We will have to let go of all that we cling to, our expectations, our fears, our guilt and our blame, we even have to let go of our own virtue as Flannery O’Connor liked to point out. We righteous ones do have a way being impressed by our righteousness.
Scripture has many different ways of speaking about the endings and beginnings of all things. Birth pangs, the approaching day, awakening: the language and imagery trying to express this hope in God fills scripture. We get in trouble when we try to take all these scripture passages from all over the Bible and paste them together into some sort of timeline of the last days. Christians have made and continue to make that mistake over and over again. But I think what holds together this wildly diverse assortment of apocalyptic lessons and verses is the simple hope that God can be trusted, and that time itself belongs to God.
It is a hope that protects us from the vanity of life and carries us through the despair of life. How it all works out is part of the mystery of faith that we can only praise and worship but never fully understand.

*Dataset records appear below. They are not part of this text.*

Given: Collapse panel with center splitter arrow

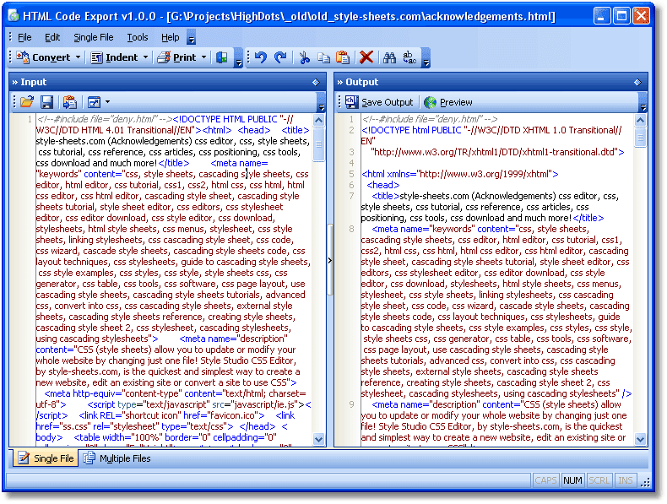Looking at the screenshot, I should 329,260.

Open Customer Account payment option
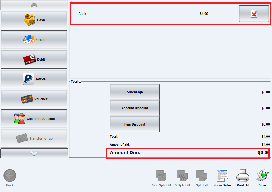coord(34,119)
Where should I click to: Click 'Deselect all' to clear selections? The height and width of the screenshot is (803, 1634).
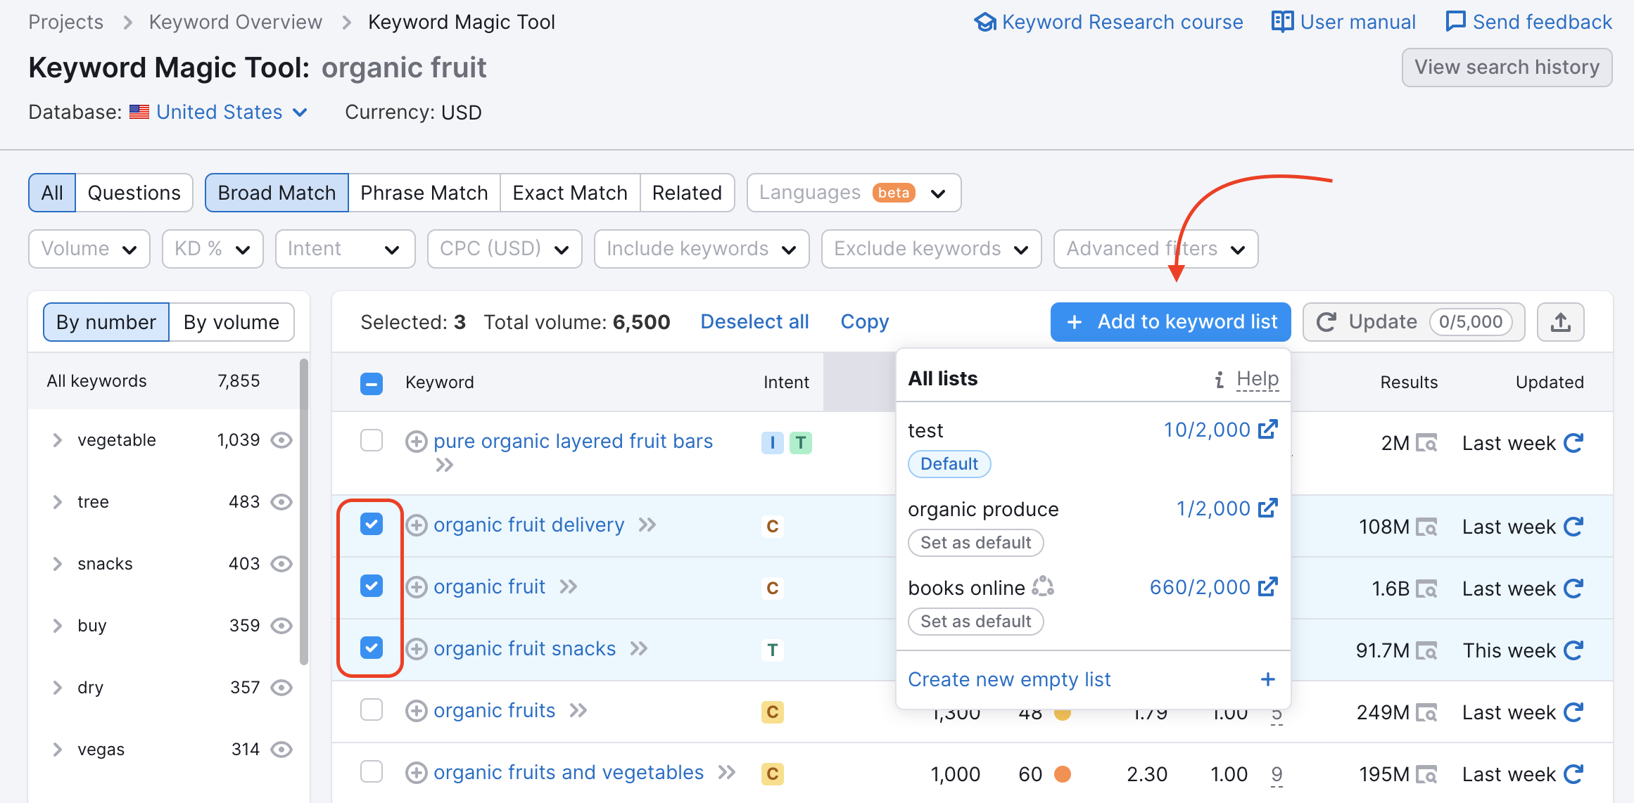756,321
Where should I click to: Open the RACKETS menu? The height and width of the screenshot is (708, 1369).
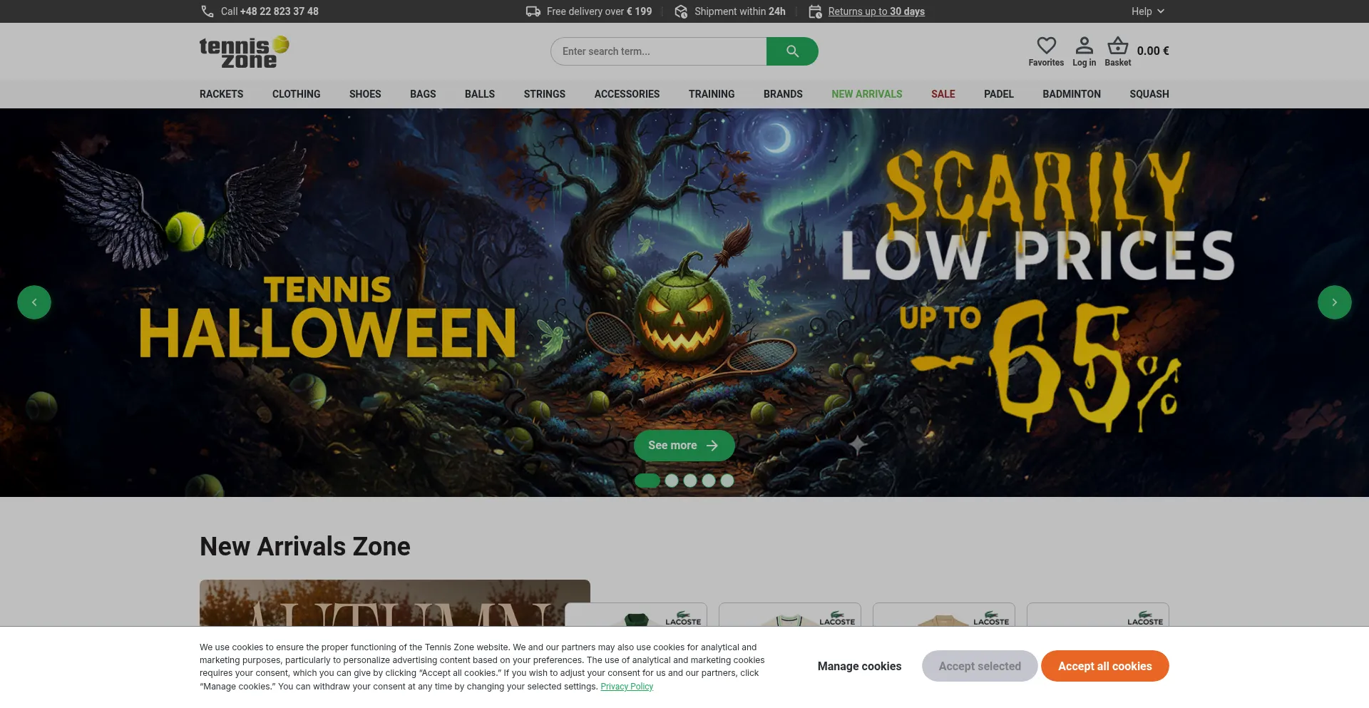pyautogui.click(x=221, y=94)
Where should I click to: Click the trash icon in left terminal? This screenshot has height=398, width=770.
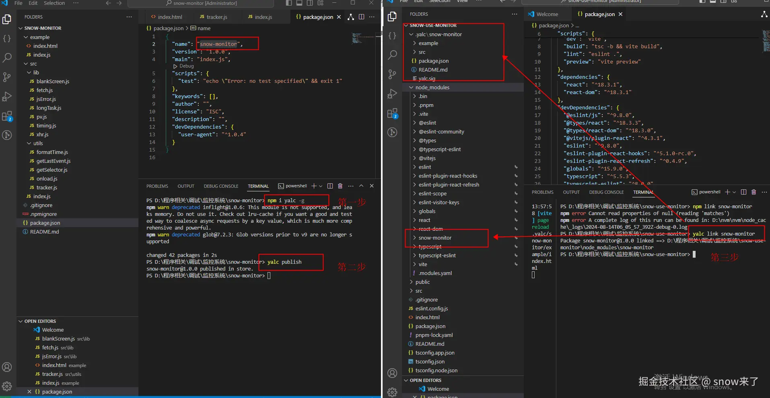pos(340,186)
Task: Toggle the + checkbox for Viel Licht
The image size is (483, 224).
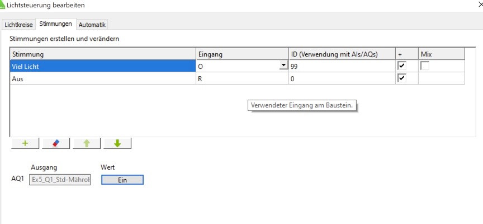Action: point(401,66)
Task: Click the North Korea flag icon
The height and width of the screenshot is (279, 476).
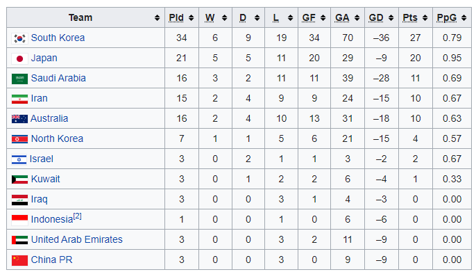Action: coord(19,139)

Christians end the year and begin the year with the hope that fills time itself, overflowing like a fountain. The hope that fulfills all things, completes all things, and gives purpose to all things.
Hope carries us.
That is the hope that we are called to share, and give, saving those who are lost in vane things and comforting and restoring those whose world has fallen apart.
Rather than despair, violence, fear and indifference we are called to be filled with a lively and living hope that brings the blessing of God.
Everything ends and begins in this hope.